ASSIGNMENT —
Nothing other than the lines from the one containing "At what coordinates should I click to accomplish: Open the" through the last line of the data below should be output, each reproduced exactly.

Dataset excerpts —
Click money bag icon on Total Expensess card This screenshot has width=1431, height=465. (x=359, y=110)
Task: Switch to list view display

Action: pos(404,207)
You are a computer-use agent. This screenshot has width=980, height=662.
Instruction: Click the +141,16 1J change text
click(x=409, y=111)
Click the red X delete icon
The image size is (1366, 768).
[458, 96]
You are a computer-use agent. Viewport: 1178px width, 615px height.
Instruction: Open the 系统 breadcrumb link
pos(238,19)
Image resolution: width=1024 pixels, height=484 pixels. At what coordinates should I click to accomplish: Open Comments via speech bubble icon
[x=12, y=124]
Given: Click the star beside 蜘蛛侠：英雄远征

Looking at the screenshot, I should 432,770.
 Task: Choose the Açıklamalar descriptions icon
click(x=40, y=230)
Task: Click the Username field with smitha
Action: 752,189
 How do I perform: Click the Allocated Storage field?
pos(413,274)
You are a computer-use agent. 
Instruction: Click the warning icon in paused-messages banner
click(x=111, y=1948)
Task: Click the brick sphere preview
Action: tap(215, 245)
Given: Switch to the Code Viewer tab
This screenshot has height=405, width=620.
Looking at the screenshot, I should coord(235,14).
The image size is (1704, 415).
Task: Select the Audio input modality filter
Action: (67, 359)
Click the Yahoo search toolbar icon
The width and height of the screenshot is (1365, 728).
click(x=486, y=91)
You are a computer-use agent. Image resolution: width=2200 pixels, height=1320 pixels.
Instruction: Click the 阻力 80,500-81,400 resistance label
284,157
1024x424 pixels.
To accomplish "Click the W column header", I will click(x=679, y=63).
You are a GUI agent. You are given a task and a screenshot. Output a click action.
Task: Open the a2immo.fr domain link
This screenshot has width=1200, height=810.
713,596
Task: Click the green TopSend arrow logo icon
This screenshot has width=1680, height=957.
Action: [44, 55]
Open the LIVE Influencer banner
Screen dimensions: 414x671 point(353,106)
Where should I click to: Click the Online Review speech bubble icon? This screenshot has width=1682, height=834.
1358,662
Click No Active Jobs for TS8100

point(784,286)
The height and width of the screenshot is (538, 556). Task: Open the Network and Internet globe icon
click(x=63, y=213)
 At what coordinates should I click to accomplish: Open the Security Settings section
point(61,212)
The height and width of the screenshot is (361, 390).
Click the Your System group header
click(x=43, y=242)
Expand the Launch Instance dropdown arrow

RESPONSE TO THIS EXERCISE —
 At what coordinates should I click to accomplish: Open the Security Settings section
point(61,212)
The height and width of the screenshot is (361, 390).
Click the Your System group header
click(x=43, y=242)
Expand the Launch Instance dropdown arrow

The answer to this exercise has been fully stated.